On the SDL: "Spin it a spiral, send it down a waterfall, or slap Agile on it..." :-)
Security Training is required for new hires. A question from the gallery was can an ISV take the class. Mike's response was "if you sign the NDA, sure. I wouldn't have a problem with anyone in this room taking the class."
Threat Modeling is all about design issues. It's looking at design prior to implementation to see what possible security risks it has.
This guy's got great quotes. "I heard a pundit say that this industry will only get better when we have better tools. No. This industry will only get better when we don't have monkeys programming."
He's a firm believer that tools help, but they're not the end-all. Couldn't have said it better myself. One tool they do use extensively is check-in policies.
SAL - the Standard Annotation Language. It's using annotations for checking latter in testing and security. The idea is that if you annotate the header files and the tools start reflecting information from it while testing. Kind of an interesting way to handle testing.

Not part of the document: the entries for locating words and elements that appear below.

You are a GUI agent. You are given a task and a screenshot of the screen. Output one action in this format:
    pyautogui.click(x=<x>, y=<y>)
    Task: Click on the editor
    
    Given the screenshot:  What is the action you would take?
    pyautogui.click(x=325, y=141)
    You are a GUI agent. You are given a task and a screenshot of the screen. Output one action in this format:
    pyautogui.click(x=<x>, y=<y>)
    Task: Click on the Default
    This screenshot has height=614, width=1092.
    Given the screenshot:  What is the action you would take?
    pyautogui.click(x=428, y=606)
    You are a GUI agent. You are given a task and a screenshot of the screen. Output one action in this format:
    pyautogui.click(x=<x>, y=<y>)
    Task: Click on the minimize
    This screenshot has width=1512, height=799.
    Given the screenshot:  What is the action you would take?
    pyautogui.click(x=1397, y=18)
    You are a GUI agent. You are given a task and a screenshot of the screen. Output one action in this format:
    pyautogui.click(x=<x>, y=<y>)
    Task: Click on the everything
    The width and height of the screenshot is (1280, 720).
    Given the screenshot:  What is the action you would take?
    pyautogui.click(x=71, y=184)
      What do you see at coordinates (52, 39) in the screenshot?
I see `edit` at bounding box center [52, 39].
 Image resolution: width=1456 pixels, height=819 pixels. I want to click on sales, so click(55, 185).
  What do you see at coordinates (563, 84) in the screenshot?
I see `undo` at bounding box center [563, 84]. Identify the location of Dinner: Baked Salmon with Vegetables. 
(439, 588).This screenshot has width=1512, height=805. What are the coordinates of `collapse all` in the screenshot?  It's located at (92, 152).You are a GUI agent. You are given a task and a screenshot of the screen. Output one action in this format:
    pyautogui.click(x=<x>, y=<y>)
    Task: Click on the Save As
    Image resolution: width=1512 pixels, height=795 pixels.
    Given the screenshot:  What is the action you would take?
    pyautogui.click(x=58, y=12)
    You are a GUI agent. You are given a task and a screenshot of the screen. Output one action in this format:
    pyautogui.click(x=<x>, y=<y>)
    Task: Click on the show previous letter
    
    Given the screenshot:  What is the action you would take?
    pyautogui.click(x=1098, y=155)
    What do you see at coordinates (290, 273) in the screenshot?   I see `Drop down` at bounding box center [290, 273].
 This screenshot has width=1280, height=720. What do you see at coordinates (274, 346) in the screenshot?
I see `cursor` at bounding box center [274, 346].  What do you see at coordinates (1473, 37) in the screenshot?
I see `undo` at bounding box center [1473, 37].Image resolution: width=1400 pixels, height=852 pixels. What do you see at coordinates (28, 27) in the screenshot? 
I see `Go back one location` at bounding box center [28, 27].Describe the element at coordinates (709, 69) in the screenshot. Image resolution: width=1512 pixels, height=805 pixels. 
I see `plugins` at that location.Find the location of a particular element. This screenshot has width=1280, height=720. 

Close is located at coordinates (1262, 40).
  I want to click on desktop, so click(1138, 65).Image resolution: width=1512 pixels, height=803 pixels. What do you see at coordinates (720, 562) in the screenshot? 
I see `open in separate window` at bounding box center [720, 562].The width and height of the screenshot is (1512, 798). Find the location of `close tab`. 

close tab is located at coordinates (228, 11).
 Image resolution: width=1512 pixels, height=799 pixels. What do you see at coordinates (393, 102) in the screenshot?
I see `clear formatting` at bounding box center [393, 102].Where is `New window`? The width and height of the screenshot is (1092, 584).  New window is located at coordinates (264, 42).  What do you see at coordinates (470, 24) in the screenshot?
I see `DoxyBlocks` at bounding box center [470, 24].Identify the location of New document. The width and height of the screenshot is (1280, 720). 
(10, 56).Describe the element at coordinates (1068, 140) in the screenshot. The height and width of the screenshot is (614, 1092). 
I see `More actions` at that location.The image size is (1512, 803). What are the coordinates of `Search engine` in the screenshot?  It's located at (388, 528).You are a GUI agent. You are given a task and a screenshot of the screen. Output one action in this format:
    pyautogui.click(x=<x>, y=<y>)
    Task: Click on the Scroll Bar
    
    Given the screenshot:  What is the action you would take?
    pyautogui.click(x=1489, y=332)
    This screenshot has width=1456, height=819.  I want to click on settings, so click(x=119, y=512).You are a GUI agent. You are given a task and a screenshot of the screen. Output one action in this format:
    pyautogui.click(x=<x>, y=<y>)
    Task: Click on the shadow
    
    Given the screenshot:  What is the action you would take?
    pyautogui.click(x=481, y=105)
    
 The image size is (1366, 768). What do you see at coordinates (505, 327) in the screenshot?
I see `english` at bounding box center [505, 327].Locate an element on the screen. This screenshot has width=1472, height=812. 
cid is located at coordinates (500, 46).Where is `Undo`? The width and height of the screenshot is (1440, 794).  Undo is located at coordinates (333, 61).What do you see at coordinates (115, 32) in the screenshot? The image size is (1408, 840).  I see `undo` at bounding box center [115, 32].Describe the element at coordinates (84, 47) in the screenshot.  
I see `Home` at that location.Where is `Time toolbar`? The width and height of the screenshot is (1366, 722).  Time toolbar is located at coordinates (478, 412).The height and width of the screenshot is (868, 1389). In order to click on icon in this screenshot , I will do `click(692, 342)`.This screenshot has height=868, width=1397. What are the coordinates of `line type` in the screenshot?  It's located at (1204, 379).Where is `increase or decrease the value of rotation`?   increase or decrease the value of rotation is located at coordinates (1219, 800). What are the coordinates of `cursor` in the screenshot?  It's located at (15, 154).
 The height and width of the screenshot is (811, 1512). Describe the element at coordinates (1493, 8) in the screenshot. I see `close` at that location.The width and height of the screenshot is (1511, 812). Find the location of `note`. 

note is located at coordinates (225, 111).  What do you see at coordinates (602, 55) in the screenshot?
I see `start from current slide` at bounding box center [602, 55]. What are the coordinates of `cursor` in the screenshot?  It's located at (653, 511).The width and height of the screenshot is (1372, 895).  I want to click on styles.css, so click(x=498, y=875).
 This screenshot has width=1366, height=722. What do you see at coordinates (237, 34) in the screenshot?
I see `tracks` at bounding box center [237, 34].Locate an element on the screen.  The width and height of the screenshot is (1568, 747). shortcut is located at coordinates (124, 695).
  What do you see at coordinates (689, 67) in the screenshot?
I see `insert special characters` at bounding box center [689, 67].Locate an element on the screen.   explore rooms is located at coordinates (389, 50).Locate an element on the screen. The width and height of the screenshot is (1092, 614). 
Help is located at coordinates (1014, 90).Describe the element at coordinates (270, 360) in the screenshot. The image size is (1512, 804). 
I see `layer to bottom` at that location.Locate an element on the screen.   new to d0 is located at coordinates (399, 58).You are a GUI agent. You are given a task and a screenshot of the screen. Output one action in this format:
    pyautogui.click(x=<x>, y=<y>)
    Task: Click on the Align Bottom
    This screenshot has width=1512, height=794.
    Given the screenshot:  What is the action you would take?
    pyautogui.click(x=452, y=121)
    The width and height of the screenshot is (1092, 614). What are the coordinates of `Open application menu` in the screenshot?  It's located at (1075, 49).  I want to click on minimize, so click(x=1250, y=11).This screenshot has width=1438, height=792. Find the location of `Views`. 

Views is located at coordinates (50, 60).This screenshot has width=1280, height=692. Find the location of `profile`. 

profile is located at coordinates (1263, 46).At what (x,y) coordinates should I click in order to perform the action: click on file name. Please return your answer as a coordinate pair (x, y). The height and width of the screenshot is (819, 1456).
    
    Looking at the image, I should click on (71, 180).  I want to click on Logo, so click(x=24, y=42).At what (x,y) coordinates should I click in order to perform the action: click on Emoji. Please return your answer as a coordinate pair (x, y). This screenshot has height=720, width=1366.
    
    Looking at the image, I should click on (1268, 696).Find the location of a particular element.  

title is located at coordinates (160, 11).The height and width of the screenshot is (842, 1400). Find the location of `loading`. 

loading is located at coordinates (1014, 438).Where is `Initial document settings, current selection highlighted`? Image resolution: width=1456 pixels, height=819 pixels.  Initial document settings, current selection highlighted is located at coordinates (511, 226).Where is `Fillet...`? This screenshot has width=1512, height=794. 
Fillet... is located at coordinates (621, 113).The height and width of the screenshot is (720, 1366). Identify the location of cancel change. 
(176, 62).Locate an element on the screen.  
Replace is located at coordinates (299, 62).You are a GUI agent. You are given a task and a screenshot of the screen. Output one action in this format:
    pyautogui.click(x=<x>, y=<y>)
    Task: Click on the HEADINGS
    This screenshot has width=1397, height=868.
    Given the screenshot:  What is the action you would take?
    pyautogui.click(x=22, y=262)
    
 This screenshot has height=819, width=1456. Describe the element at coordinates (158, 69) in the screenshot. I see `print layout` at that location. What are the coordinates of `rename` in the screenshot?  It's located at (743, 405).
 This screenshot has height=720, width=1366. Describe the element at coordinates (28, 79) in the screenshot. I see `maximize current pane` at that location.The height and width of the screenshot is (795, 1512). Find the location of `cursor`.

Just thinking out loud here... You could write code to do something like:
* @assertEquals this(2, 2), 4
Then the testing framework can build its tests based on the inflection. Might be interesting.
In order to add things to the SDL it has to demonstrate that it could have prevented 5 bugs.
His blog is blogs.msdn.com/michael_howard.
He made the assertion that Apache is getting worse with their bug introduction. And that it's the most hacked server on the Internet. Personally, I think that's disingenuous as it's also the most prevalent server on the Internet.